_Task to carry out_: Among the records that follow, set down only the lines from the one containing "Where should I click to: Click the plus-circle" to the one containing "Task: Click cumulative time 47:11 in row 6", both included, exactly.

_Excerpted data_:
------

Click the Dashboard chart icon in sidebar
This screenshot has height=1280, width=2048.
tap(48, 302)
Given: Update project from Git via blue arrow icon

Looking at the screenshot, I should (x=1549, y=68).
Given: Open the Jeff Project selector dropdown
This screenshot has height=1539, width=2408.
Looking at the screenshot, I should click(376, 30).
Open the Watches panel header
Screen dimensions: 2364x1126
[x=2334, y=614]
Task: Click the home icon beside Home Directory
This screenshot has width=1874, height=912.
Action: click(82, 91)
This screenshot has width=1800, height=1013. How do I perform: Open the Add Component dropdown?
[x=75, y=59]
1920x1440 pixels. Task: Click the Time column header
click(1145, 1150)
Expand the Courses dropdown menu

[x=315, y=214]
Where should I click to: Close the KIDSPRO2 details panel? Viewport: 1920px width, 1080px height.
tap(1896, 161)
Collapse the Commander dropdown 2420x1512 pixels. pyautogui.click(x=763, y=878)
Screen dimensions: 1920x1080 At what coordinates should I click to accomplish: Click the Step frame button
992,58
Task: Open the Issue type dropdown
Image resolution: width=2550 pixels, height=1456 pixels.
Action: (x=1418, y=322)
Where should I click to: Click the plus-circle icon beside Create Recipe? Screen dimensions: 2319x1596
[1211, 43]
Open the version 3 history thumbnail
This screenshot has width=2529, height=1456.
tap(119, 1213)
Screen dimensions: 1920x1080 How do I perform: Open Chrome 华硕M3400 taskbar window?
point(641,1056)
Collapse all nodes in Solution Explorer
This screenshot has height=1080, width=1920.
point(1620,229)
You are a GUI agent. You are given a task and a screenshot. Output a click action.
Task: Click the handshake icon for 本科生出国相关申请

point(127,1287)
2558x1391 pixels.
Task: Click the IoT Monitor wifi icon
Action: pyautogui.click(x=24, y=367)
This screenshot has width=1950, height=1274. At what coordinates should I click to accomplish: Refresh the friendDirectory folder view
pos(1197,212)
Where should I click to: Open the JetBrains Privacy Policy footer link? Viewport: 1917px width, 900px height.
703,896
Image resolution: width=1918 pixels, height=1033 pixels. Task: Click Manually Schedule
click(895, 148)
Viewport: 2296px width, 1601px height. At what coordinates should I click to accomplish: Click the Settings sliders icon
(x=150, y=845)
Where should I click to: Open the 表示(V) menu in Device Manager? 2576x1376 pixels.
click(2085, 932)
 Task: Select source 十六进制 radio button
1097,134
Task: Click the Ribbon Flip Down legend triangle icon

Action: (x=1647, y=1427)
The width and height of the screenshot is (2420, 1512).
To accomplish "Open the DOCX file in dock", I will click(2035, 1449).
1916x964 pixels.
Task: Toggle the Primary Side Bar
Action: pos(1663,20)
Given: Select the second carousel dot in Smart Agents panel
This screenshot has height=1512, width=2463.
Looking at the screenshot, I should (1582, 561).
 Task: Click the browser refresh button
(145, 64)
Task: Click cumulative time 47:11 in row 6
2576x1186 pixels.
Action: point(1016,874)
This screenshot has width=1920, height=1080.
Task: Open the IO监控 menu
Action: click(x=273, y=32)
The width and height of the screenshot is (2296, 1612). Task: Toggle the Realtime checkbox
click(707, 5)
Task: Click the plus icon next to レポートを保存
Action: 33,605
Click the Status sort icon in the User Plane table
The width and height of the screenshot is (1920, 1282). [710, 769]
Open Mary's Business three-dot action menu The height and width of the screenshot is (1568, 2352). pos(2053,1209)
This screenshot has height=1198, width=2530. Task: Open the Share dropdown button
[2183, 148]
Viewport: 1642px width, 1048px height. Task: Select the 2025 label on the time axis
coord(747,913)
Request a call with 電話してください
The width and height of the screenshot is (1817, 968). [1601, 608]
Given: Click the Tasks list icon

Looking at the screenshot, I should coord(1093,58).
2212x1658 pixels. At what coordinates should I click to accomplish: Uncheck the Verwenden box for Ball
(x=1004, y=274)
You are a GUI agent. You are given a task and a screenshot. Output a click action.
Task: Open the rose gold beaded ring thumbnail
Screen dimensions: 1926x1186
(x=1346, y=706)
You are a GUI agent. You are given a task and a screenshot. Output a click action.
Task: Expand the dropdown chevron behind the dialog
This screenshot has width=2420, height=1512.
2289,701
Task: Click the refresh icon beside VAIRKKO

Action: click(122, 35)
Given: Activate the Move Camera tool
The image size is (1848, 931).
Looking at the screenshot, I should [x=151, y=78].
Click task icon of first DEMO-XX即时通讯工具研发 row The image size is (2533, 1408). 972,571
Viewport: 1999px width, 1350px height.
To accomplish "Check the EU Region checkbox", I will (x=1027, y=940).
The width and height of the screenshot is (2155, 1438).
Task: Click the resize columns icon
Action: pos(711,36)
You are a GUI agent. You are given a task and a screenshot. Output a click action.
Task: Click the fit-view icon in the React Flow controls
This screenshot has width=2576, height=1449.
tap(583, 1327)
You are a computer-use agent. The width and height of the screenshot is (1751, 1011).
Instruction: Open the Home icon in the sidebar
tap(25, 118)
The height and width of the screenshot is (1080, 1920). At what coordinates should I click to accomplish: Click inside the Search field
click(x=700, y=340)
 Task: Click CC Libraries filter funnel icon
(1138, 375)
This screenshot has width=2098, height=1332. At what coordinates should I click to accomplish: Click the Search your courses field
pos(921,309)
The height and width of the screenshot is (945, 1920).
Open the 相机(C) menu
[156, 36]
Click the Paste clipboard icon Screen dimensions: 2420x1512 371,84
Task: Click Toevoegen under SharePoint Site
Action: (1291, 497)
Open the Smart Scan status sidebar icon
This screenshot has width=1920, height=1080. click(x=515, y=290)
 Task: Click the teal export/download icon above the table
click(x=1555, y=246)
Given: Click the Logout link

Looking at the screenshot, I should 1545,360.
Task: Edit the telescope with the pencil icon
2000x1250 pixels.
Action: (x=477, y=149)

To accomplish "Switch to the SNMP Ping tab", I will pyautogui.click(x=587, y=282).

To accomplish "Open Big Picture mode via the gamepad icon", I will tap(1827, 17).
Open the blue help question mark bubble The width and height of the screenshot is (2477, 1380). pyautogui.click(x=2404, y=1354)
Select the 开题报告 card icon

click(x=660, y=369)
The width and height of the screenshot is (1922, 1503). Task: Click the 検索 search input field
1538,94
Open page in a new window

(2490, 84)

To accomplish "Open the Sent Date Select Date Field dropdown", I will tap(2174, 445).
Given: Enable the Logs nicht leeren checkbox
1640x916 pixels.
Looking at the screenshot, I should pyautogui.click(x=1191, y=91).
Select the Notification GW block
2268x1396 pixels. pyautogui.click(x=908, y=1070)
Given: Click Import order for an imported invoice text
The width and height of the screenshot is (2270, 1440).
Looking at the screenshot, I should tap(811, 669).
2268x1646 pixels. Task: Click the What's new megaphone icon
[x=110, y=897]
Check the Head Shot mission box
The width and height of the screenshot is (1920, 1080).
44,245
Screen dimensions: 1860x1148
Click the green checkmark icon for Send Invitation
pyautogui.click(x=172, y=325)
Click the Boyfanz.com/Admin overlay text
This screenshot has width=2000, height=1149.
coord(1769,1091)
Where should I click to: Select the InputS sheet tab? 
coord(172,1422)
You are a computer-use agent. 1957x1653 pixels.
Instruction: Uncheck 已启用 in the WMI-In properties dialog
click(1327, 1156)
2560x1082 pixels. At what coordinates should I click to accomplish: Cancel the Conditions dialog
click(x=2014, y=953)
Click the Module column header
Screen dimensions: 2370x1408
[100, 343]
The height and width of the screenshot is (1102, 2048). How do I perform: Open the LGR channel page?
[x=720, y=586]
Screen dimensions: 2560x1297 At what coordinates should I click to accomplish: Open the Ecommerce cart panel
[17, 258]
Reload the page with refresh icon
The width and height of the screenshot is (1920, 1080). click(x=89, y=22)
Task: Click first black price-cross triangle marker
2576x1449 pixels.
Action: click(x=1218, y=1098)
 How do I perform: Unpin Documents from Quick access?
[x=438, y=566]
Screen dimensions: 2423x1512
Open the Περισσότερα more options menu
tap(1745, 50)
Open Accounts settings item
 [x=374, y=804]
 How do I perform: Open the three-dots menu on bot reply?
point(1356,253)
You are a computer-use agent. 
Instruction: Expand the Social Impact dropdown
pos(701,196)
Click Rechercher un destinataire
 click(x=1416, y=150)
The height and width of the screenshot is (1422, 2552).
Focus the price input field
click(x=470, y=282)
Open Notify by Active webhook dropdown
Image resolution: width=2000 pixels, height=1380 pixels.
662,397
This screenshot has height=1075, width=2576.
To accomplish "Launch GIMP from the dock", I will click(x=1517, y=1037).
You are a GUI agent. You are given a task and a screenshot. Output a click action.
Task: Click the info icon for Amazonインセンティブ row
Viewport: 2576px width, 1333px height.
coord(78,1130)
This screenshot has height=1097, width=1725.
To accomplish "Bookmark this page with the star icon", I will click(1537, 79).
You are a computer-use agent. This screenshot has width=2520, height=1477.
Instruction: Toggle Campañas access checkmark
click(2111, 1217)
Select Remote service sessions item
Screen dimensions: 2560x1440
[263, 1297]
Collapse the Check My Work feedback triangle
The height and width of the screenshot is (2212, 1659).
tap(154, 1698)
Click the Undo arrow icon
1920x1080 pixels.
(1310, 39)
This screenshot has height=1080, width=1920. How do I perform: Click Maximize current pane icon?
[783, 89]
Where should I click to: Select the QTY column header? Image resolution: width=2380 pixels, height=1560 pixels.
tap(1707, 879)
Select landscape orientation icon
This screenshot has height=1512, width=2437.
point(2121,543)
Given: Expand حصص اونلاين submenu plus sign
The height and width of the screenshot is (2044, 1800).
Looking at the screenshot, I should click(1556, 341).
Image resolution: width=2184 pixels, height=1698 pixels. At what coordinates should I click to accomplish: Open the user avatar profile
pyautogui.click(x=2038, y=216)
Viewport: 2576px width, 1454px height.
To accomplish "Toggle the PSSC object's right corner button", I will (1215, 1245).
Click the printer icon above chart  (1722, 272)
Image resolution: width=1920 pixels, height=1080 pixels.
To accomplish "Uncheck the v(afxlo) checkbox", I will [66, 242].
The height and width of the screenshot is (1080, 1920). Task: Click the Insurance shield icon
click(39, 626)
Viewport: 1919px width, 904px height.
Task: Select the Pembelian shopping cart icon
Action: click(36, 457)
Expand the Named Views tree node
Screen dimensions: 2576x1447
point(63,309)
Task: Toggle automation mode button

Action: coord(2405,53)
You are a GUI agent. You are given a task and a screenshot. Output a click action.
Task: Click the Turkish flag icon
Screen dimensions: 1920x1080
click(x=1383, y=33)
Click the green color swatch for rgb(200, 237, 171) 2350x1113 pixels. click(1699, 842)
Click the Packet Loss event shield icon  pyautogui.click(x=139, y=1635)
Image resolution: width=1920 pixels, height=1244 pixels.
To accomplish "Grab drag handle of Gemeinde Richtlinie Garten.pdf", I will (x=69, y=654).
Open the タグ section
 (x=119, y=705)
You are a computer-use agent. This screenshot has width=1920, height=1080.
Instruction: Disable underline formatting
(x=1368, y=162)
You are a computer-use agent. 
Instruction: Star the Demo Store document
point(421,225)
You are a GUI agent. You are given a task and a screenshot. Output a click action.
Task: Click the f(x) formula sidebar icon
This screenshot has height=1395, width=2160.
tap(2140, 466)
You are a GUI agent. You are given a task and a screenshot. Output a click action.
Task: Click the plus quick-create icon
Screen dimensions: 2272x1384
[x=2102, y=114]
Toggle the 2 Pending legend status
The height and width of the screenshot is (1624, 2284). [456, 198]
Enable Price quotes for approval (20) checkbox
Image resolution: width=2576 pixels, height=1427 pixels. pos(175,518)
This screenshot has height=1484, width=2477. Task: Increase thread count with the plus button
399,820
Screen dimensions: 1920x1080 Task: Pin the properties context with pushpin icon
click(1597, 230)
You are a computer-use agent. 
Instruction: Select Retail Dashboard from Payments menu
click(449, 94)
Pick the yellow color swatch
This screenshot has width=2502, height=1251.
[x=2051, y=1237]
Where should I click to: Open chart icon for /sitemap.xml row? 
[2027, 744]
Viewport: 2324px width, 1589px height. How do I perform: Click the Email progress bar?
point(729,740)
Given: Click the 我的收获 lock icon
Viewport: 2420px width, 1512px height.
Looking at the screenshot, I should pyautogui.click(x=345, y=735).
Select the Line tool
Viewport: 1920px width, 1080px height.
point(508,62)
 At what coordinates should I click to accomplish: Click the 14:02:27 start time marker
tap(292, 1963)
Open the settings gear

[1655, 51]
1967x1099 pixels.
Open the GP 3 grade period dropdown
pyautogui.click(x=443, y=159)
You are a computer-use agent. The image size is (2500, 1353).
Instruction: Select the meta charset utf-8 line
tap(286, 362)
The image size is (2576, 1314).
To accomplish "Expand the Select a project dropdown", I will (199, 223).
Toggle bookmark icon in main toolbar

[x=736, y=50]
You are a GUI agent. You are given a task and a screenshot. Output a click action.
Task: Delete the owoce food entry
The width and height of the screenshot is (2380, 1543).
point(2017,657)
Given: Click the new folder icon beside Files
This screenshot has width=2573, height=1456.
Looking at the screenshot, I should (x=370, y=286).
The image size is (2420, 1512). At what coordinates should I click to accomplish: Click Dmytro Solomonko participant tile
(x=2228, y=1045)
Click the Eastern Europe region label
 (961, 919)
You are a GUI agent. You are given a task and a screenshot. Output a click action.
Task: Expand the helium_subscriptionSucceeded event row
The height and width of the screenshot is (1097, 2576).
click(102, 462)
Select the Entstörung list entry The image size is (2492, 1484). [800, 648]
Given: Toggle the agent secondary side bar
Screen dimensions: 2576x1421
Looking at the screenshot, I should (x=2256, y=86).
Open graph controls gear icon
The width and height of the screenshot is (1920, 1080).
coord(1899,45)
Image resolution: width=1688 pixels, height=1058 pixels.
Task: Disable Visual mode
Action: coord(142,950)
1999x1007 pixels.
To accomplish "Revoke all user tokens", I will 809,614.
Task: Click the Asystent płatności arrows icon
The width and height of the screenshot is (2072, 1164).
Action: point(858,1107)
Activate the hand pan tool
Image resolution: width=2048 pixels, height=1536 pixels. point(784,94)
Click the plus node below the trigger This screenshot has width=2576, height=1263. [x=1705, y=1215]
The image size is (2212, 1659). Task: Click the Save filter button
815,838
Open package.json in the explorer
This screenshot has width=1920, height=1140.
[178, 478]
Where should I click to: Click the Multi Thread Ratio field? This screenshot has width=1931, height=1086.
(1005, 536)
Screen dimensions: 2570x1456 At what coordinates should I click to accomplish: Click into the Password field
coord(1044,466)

------

_Solution to this problem_:
Where should I click to: Click the plus-circle icon beside Create Recipe? Screen dimensions: 2319x1596
[1211, 43]
Open the version 3 history thumbnail
This screenshot has width=2529, height=1456.
tap(119, 1213)
Screen dimensions: 1920x1080 How do I perform: Open Chrome 华硕M3400 taskbar window?
point(641,1056)
Collapse all nodes in Solution Explorer
This screenshot has height=1080, width=1920.
point(1620,229)
You are a GUI agent. You are given a task and a screenshot. Output a click action.
Task: Click the handshake icon for 本科生出国相关申请

point(127,1287)
2558x1391 pixels.
Task: Click the IoT Monitor wifi icon
Action: pyautogui.click(x=24, y=367)
This screenshot has width=1950, height=1274. At what coordinates should I click to accomplish: Refresh the friendDirectory folder view
pos(1197,212)
Where should I click to: Open the JetBrains Privacy Policy footer link? Viewport: 1917px width, 900px height.
703,896
Image resolution: width=1918 pixels, height=1033 pixels. Task: Click Manually Schedule
click(895, 148)
Viewport: 2296px width, 1601px height. At what coordinates should I click to accomplish: Click the Settings sliders icon
(x=150, y=845)
Where should I click to: Open the 表示(V) menu in Device Manager? 2576x1376 pixels.
click(2085, 932)
 Task: Select source 十六进制 radio button
1097,134
Task: Click the Ribbon Flip Down legend triangle icon

Action: (x=1647, y=1427)
The width and height of the screenshot is (2420, 1512).
To accomplish "Open the DOCX file in dock", I will click(2035, 1449).
1916x964 pixels.
Task: Toggle the Primary Side Bar
Action: pos(1663,20)
Given: Select the second carousel dot in Smart Agents panel
This screenshot has height=1512, width=2463.
Looking at the screenshot, I should (1582, 561).
 Task: Click the browser refresh button
(145, 64)
Task: Click cumulative time 47:11 in row 6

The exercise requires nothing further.